Memorabilia includes original front-row Petco Park owner’s seats from behind home plate, a Bill Walton jersey, Jimmie Johnson’s NASCAR motor and driving suit, a San Diego chicken costume, and the Louisville Slugger bat from the old Jack Murphy stadium entrance.
A 457-seat “Sycuan Live & Up Close” theater boasts high quality acoustics in an intimate setting. “From the back seat, you feel like you’re up front in your living room,” Tabor quipped. The theater brings in entertainment including concerts, comedians and more.
Other remodeled areas include the 880-seat bingo hall (complete with “cosmic bingo” featuring special effects), Sunset Deli, Snack Bar, and even the restrooms.
Originally opened in 1983 by the Sycuan band of the Kumeyaay Nation, the casino was the first Native American gaming operation in San Diego County.

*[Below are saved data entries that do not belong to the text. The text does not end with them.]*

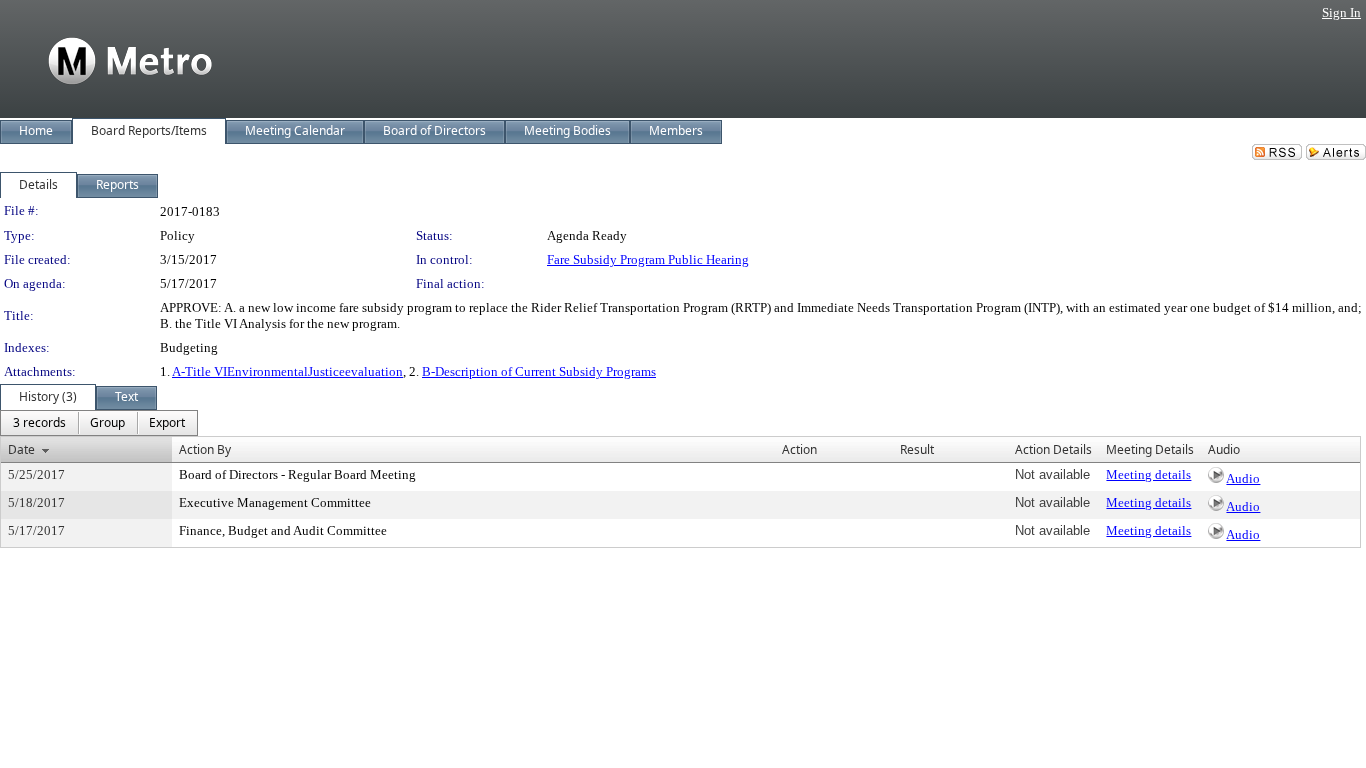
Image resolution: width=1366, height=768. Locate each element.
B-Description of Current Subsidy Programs (539, 371)
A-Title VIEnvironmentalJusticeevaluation (287, 371)
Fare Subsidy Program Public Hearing (648, 259)
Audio (1243, 478)
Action (799, 449)
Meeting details (1148, 474)
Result (917, 449)
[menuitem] (39, 423)
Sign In (1341, 12)
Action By (205, 449)
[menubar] (99, 423)
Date (21, 449)
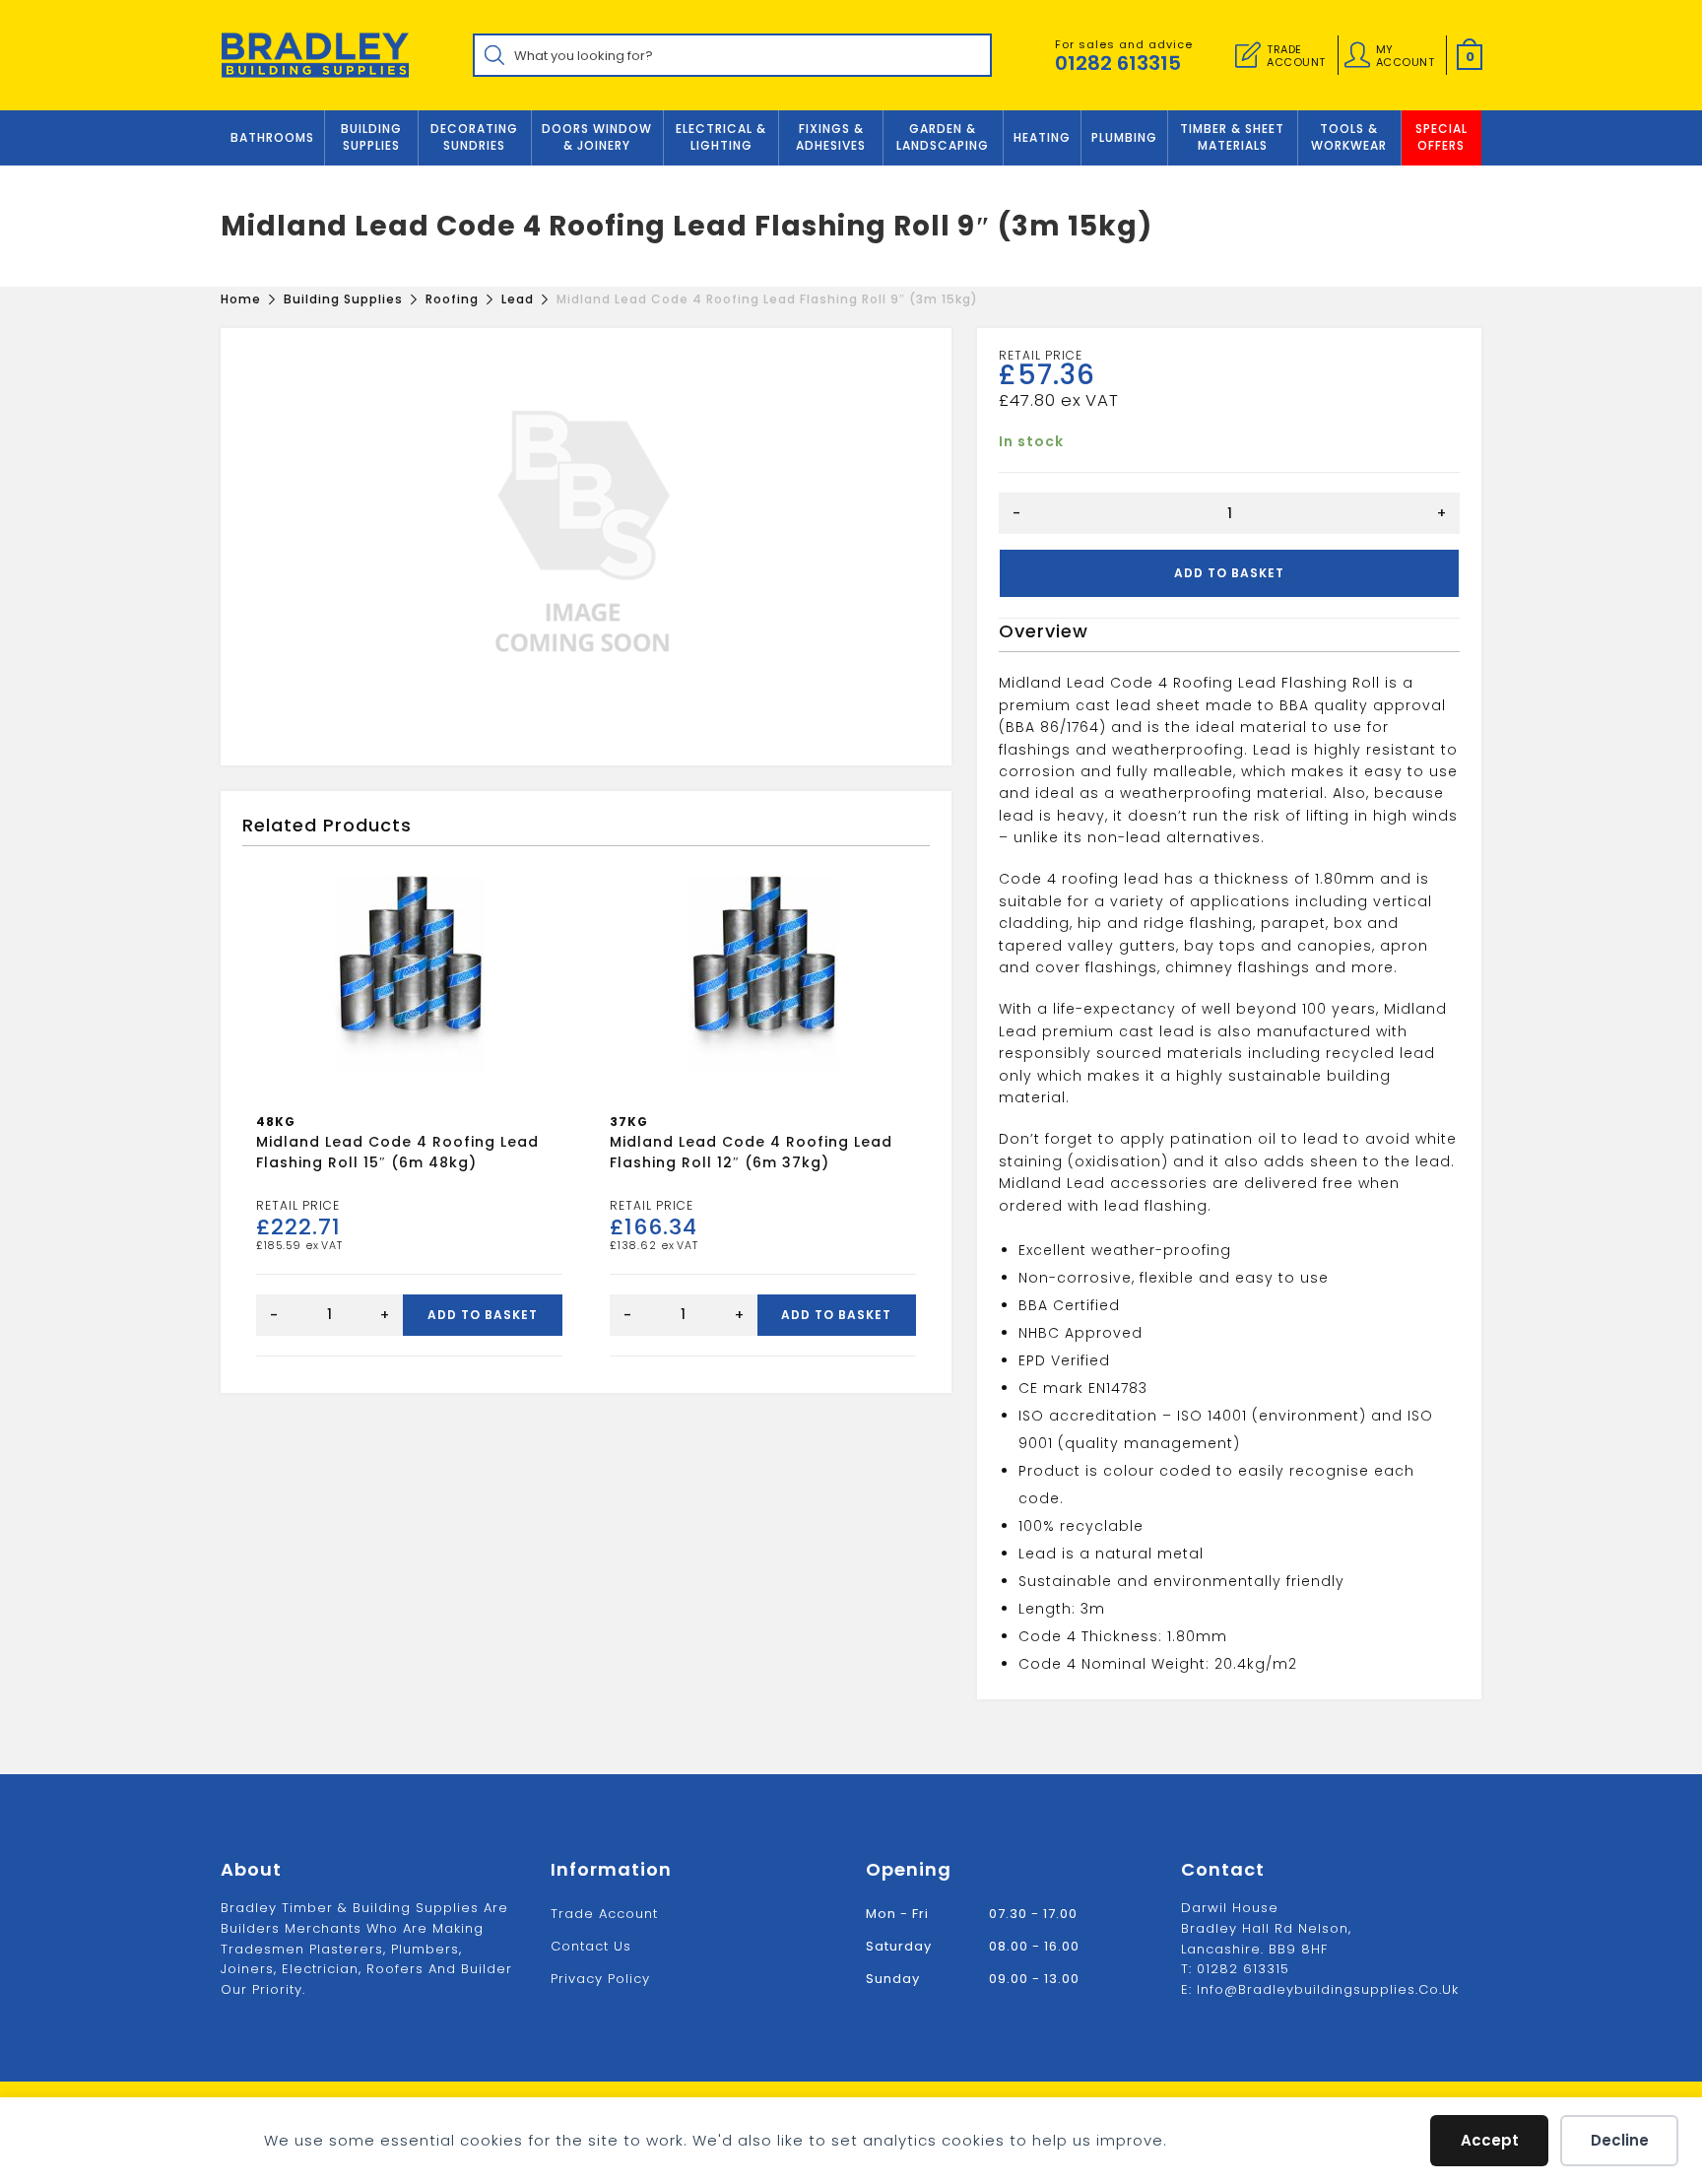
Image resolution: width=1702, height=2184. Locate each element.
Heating (1042, 137)
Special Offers (1441, 137)
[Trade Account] (1248, 55)
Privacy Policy (600, 1978)
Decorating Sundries (474, 137)
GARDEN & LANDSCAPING (942, 137)
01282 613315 (1118, 63)
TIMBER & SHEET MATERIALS (1232, 137)
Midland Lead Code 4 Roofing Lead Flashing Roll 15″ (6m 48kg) (397, 1152)
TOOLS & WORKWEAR (1349, 137)
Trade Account (604, 1913)
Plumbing (1124, 137)
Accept (1490, 2140)
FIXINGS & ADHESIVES (831, 137)
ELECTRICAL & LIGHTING (721, 137)
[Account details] (1357, 55)
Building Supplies (371, 137)
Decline (1620, 2140)
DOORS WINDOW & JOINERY (597, 137)
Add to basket (1229, 572)
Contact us (591, 1946)
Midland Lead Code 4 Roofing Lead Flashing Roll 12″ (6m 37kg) (751, 1152)
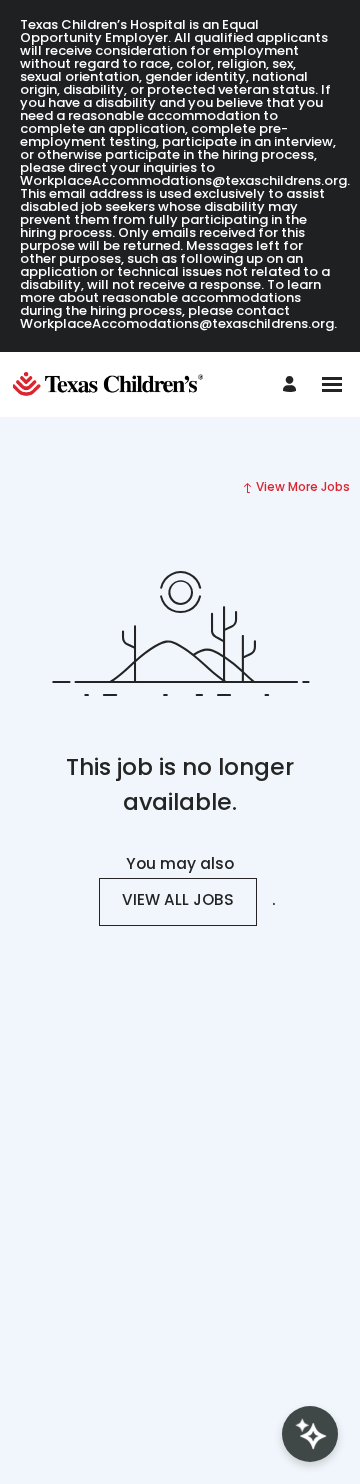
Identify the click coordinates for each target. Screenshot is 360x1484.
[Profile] (292, 384)
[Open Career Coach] (310, 1434)
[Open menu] (332, 384)
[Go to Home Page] (113, 384)
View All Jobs (178, 901)
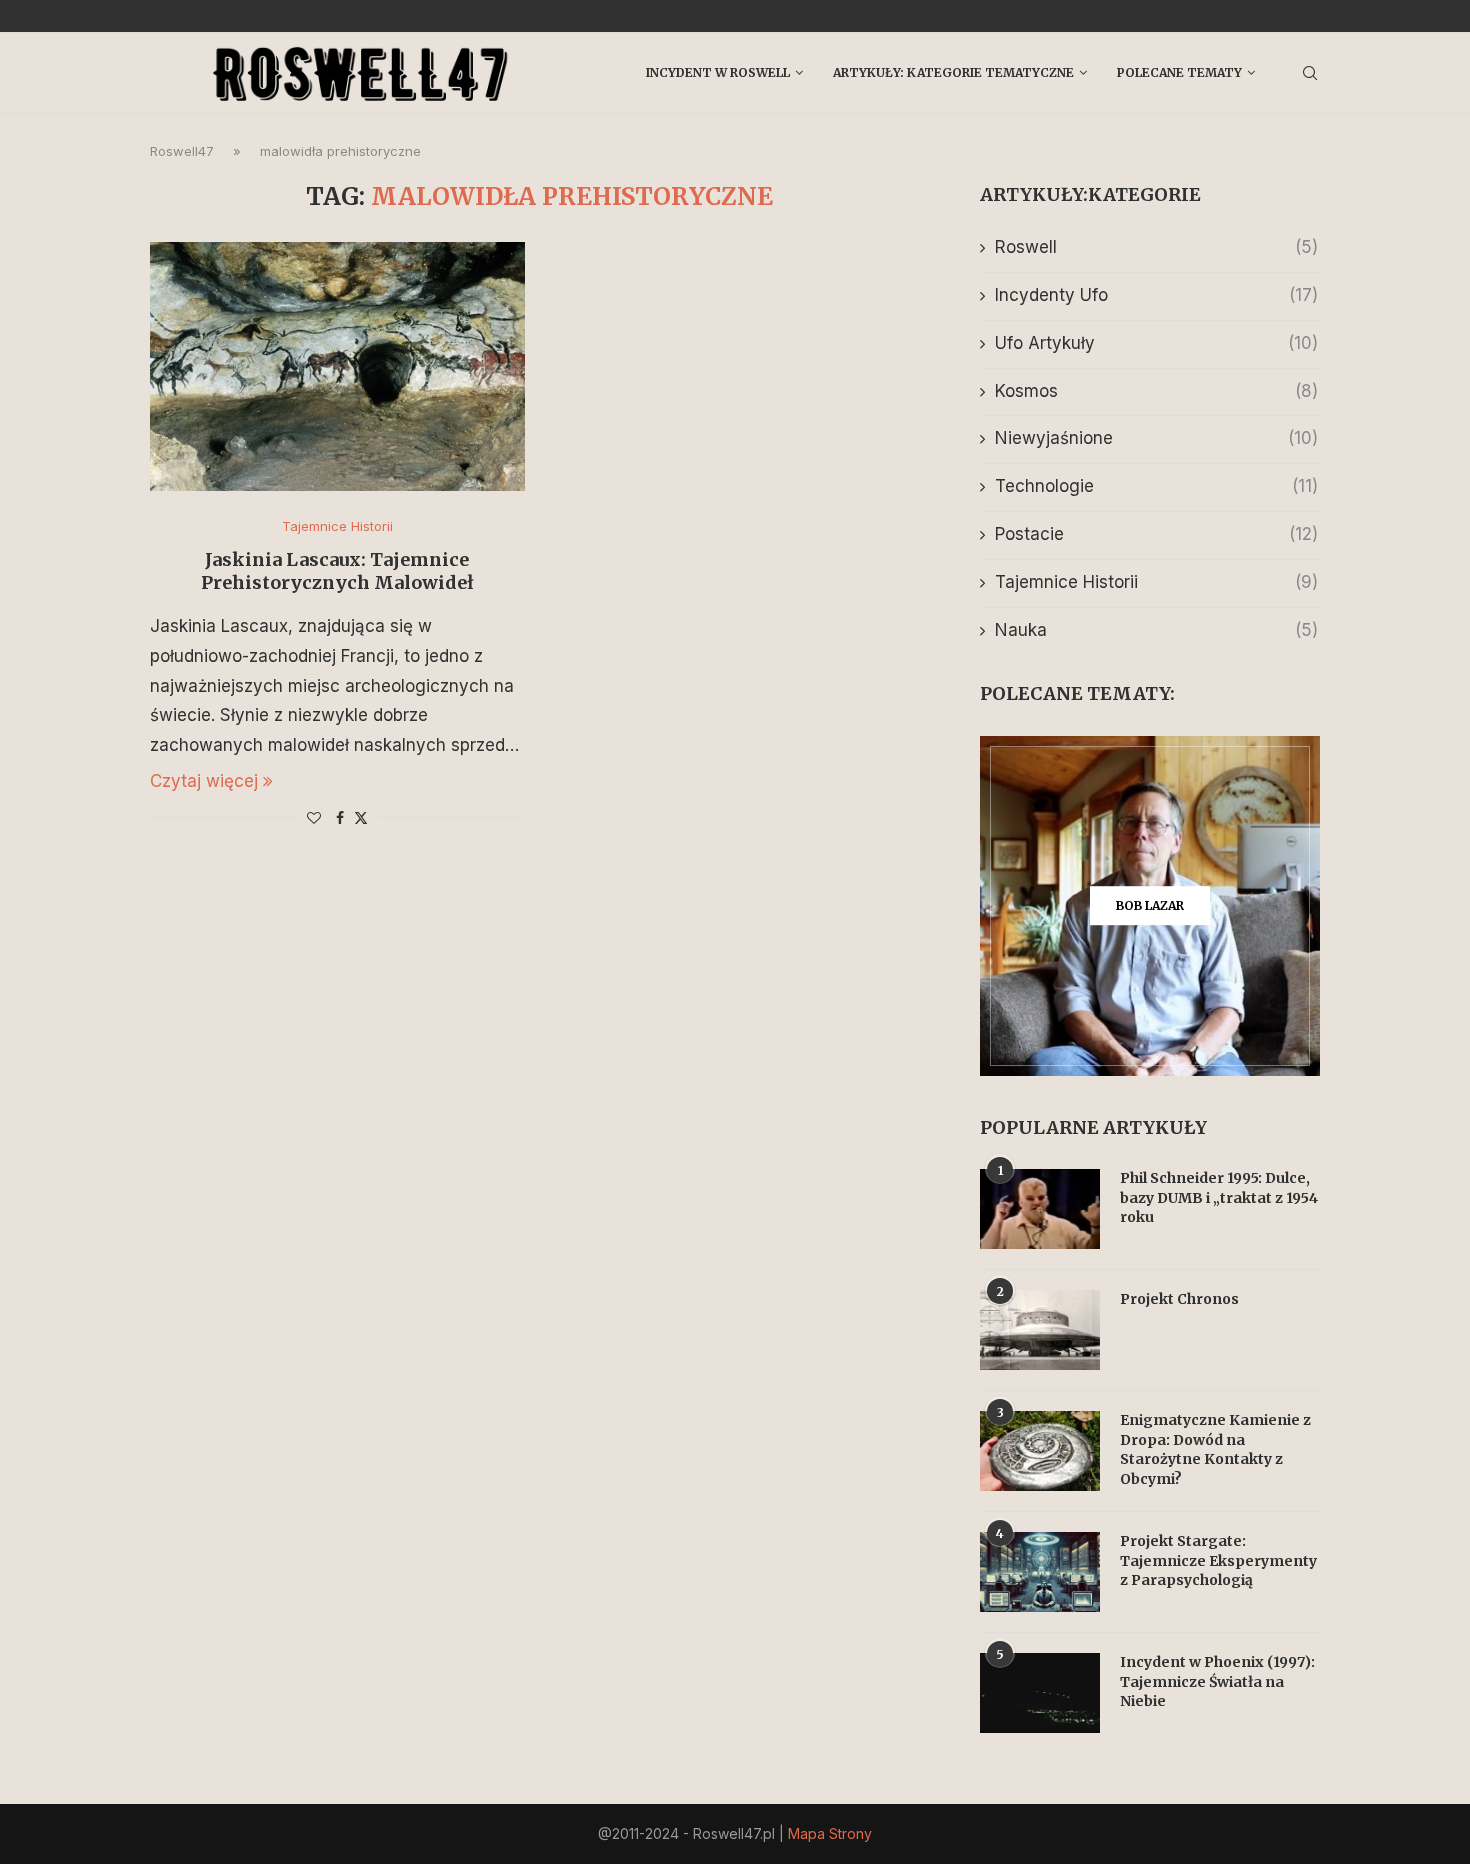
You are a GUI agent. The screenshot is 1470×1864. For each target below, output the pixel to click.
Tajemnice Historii (1156, 582)
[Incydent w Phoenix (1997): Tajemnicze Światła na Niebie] (1040, 1693)
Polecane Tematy (1179, 72)
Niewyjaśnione (1156, 438)
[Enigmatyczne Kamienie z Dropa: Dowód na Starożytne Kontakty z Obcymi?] (1040, 1451)
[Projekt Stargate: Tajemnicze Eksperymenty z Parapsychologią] (1040, 1572)
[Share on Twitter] (361, 817)
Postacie (1156, 534)
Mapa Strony (830, 1833)
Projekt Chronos (1179, 1299)
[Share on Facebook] (340, 817)
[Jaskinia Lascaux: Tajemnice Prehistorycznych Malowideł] (337, 367)
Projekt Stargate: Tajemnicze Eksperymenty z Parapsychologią (1218, 1560)
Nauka (1156, 630)
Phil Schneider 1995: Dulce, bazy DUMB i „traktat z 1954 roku (1219, 1197)
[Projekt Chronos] (1040, 1330)
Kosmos (1156, 391)
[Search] (1310, 73)
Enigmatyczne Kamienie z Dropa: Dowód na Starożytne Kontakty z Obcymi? (1215, 1449)
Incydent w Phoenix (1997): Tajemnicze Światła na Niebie (1217, 1681)
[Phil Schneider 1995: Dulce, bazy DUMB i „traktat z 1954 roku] (1040, 1209)
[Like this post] (314, 817)
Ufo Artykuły (1156, 343)
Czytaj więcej (204, 781)
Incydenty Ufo (1156, 295)
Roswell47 (182, 151)
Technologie (1156, 486)
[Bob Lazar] (1150, 906)
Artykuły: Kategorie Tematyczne (953, 72)
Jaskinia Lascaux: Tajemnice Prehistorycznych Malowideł (337, 571)
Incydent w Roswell (718, 72)
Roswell (1156, 247)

It started as a “dry” casino but obtained a temporary alcohol permit two years ago and now, a permanent alcohol permit after a study found no increase in alcohol-related accidents in the area. The tribe has opted voluntarily not to serve alcohol on the casino floor, restricting alcohol to designated areas including restaurants, bars, and the Primrose Room.
The casino includes 2,000 reel and video slot machines, over 40 gaming tables, poker, bingo, off-track betting, San Diego’s largest fully enclosed non-smoking gaming room with separate entrance, restaurants, a sports bar, gift shop, and a theater with headliner entertainment.
Casino profits have enabled the tribe to not only improve life for tribal members, but also benefit the community through gifts to numerous civic and charitable organizations. The tribe has since established the Sycuan Tribal Development Corporation and went on to acquire the Singing Hills golf and tennis resort (now Sycuan Resort) as well as the historic U.S. Grant Hotel in downtown San Diego and more.
“In 1875, President Grant put us here, on one square mile,” tribal chairman Daniel Tucker reflected, noting that with the tribe’s acquisition of the U.S. Grant Hotel in its historic territory downtown, “Now we’ve come full circle.”
He praised the tribal council for giving the casino remodel design team ample freedom to exercise its creativity, adding that the team has done “a tremendous job.”